Momentum to address prior authorization challenges
April 05, 2026
One tactic that insurance companies use to help contain costs is to require providers to seek approvals before actually performing specific operations (a practice known as prior authorization). It is not difficult to imagine how this practice can go wrong. KFF Health News published an article about one family's struggle with an insurer's delayed approval. The article notes "His family didn't expect the procedure to eradicate the cancer, but they hoped it would buy him more time and improve his quality of life." and that "The insurer said the procedure wasn't medically necessary and that it was considered 'experimental and investigational.'" When the insurer finally did reverse course, "Within one week of the reversal in late May, Eric Tennant was hospitalized. His health continued to decline, and by midsummer he was no longer considered a suitable candidate for the procedure." Notably, the procedure in question (histotripsy) "was a less expensive alternative to chemotherapy, which his insurer had already authorized."
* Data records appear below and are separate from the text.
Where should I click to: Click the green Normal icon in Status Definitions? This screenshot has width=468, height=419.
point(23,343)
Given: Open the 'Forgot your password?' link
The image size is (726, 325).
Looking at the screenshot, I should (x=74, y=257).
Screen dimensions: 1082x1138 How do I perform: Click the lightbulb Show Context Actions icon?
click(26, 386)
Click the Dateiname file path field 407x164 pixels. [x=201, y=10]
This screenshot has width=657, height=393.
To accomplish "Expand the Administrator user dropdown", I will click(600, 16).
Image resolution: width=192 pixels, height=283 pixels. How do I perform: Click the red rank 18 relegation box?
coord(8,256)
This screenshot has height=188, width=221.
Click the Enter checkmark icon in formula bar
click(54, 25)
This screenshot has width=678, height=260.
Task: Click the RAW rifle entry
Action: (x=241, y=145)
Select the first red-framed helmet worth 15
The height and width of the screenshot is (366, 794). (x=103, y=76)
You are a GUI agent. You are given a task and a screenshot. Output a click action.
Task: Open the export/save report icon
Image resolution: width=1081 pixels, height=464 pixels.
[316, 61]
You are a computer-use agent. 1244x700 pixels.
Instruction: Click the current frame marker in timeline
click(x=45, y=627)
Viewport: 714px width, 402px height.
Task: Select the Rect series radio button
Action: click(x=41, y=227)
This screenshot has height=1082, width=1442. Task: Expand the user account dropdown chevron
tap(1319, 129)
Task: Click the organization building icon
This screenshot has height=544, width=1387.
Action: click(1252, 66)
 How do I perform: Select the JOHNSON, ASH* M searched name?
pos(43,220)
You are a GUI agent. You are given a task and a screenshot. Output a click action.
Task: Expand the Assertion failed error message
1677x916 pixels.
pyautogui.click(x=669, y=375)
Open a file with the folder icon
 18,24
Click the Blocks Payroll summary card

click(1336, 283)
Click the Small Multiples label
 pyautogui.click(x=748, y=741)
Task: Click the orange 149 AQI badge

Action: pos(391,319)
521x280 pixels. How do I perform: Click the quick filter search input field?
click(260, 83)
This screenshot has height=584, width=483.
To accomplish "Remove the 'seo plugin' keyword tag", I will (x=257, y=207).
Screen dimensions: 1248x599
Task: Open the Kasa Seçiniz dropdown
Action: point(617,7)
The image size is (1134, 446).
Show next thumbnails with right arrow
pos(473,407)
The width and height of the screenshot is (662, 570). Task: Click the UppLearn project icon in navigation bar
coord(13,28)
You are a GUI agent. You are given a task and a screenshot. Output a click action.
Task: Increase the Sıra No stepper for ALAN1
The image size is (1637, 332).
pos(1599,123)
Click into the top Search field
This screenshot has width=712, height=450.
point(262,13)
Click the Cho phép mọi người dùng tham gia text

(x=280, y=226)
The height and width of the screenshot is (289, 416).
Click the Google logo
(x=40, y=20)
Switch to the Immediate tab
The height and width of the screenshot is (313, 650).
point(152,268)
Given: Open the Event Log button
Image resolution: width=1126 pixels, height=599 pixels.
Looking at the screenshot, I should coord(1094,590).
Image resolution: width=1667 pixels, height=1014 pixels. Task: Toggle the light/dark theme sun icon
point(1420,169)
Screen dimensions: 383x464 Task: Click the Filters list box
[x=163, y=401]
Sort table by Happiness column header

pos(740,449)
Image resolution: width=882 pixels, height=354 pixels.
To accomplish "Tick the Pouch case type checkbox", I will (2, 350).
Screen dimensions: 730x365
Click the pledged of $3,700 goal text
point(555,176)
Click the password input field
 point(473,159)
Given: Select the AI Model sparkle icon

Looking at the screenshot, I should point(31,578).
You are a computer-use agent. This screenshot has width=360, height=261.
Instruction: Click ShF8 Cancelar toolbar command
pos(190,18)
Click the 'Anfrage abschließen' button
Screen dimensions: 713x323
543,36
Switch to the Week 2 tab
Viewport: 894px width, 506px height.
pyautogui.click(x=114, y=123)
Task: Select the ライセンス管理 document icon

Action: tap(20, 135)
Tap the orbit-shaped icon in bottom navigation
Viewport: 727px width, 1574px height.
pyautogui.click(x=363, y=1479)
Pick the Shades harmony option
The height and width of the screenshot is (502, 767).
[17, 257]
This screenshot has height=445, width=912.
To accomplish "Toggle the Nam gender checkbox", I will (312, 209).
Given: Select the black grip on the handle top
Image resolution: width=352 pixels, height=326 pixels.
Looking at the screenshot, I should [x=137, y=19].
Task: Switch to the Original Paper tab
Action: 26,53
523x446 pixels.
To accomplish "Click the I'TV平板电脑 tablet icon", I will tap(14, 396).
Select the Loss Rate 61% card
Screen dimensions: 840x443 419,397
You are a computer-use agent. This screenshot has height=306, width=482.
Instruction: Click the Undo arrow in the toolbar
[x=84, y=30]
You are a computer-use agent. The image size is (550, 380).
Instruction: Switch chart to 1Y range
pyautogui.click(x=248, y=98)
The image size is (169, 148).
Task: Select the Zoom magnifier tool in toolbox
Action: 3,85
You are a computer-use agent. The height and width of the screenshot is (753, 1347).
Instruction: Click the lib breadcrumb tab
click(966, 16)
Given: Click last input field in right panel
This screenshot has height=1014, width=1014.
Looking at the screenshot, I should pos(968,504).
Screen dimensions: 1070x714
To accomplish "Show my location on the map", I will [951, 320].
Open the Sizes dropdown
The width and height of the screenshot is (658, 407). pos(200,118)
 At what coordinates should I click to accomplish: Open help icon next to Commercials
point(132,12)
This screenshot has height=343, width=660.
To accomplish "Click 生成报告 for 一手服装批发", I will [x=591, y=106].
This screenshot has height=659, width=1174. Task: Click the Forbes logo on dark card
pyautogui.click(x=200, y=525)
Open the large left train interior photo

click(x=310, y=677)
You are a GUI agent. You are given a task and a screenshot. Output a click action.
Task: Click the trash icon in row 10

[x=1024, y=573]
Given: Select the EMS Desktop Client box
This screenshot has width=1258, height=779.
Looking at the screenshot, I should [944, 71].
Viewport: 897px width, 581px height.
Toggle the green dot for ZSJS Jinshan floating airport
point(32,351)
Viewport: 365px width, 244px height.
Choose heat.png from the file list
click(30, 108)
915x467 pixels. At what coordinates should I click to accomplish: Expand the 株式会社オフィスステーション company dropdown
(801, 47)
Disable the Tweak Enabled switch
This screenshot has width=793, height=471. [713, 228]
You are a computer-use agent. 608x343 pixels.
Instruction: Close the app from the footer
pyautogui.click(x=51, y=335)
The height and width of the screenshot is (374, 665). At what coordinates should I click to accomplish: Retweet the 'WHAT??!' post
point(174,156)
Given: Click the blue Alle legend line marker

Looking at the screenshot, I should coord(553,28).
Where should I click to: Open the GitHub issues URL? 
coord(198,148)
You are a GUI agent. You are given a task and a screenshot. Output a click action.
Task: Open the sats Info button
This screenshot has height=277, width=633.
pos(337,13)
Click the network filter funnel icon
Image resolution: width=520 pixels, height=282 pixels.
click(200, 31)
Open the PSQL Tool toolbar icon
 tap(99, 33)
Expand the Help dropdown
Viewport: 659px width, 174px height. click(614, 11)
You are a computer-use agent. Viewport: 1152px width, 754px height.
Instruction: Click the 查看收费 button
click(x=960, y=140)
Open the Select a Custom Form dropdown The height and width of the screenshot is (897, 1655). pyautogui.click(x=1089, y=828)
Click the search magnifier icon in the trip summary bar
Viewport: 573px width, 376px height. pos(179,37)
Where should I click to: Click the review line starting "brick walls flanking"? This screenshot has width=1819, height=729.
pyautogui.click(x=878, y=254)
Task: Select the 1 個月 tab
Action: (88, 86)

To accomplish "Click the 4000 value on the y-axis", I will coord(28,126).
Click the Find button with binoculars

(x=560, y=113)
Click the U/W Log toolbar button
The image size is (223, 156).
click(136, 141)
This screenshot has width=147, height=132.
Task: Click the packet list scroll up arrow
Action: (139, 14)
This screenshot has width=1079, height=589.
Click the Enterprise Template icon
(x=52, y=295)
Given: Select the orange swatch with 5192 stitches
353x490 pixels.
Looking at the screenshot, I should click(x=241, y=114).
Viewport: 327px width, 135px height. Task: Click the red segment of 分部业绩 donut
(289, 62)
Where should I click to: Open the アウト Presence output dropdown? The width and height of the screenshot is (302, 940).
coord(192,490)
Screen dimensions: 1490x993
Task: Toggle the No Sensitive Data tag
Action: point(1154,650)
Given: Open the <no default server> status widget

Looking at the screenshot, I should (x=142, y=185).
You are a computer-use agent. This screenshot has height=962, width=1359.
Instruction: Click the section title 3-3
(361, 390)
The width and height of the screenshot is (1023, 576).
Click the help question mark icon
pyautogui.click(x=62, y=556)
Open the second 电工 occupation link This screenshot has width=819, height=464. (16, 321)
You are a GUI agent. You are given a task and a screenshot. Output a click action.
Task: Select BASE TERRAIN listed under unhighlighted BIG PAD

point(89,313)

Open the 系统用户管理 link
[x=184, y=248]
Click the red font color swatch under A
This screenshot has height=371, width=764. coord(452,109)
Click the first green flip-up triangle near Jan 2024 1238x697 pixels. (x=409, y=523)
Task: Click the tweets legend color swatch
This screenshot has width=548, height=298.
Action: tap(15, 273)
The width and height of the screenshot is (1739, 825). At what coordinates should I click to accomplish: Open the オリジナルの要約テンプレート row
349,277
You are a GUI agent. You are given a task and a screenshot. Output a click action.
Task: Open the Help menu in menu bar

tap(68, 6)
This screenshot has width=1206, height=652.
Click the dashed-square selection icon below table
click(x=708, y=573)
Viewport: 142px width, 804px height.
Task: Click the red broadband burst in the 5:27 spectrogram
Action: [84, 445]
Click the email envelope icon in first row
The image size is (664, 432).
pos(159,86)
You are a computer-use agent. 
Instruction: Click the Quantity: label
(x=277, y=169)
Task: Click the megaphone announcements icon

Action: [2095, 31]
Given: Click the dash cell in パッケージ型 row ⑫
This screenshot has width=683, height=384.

The main question in this context is: who gets to decide whether the insurance company should authorize a procedure? The insurer authorized chemotherapy, but apparently, the family opted not to continue that treatment. Should the insurer be allowed to deny the histotripsy treatment, even if medical experts believe it would help? It appears that enough of the public has tired of challenges with the practice of prior authorization that "By late 2025, 48 other states, in addition to the District of Columbia and Puerto Rico, already had some form of a prior authorization law — or laws — on the books." For the state in question for this article (West Virginia), the new law seems rather limited in scope. Presumably, if patients and providers continue to face challenges with prior authorization, stronger regulation will be considered.